-- WHAT TO WORK ON --
Give back the line that contains "The width and height of the screenshot is (924, 577)." and every following line, exactly as they appear, through the end of the data.

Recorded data
⁂
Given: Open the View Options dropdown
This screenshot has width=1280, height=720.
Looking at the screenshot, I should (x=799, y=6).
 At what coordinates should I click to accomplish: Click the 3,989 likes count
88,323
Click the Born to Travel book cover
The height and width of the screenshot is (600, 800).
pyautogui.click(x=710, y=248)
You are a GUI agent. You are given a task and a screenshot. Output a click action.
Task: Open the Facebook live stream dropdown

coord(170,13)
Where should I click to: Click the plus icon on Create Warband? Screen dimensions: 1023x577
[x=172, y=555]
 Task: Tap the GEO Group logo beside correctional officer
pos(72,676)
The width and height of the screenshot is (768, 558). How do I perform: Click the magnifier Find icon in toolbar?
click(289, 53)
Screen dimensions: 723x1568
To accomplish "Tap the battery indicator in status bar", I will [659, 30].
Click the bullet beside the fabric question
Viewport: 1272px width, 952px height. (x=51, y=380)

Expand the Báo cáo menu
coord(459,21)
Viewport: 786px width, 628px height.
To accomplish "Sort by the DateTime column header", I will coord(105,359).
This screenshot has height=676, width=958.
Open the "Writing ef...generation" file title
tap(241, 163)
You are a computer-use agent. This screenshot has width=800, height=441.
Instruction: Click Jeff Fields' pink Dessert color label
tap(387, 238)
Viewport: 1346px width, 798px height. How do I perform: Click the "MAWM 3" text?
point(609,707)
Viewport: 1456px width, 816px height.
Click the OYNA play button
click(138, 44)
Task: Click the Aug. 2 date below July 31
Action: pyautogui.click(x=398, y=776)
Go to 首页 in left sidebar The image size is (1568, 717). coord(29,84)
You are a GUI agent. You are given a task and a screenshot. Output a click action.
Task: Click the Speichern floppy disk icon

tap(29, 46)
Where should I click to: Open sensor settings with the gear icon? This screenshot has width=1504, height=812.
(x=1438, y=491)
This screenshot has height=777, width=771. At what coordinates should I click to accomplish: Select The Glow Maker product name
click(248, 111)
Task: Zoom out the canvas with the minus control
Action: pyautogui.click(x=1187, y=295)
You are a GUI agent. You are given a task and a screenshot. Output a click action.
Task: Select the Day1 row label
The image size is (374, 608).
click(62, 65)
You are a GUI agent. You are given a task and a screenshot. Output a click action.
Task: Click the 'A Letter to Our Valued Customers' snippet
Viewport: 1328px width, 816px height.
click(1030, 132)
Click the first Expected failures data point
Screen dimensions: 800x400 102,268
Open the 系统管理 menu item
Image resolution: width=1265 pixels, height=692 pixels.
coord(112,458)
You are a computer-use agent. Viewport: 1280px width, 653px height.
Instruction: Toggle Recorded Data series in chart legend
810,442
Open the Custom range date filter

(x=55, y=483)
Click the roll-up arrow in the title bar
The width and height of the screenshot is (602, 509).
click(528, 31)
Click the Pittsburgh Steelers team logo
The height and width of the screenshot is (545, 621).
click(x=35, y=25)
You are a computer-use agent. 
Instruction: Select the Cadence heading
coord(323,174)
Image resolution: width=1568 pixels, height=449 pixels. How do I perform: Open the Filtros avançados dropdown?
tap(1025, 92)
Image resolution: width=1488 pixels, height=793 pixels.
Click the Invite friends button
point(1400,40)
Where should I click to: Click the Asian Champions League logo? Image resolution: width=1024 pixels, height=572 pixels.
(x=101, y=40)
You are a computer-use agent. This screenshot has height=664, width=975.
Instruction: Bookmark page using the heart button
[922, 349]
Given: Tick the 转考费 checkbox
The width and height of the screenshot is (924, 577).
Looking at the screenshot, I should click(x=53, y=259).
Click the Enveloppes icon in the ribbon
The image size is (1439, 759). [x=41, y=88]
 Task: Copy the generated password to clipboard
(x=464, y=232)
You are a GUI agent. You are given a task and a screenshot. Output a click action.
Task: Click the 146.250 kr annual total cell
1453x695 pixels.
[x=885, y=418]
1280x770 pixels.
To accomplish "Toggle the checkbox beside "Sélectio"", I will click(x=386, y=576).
⁂
-- FINAL ANSWER --
The width and height of the screenshot is (924, 577).
Looking at the screenshot, I should click(x=53, y=259).
Click the Enveloppes icon in the ribbon
The image size is (1439, 759). [x=41, y=88]
 Task: Copy the generated password to clipboard
(x=464, y=232)
You are a GUI agent. You are given a task and a screenshot. Output a click action.
Task: Click the 146.250 kr annual total cell
1453x695 pixels.
[x=885, y=418]
1280x770 pixels.
To accomplish "Toggle the checkbox beside "Sélectio"", I will click(x=386, y=576).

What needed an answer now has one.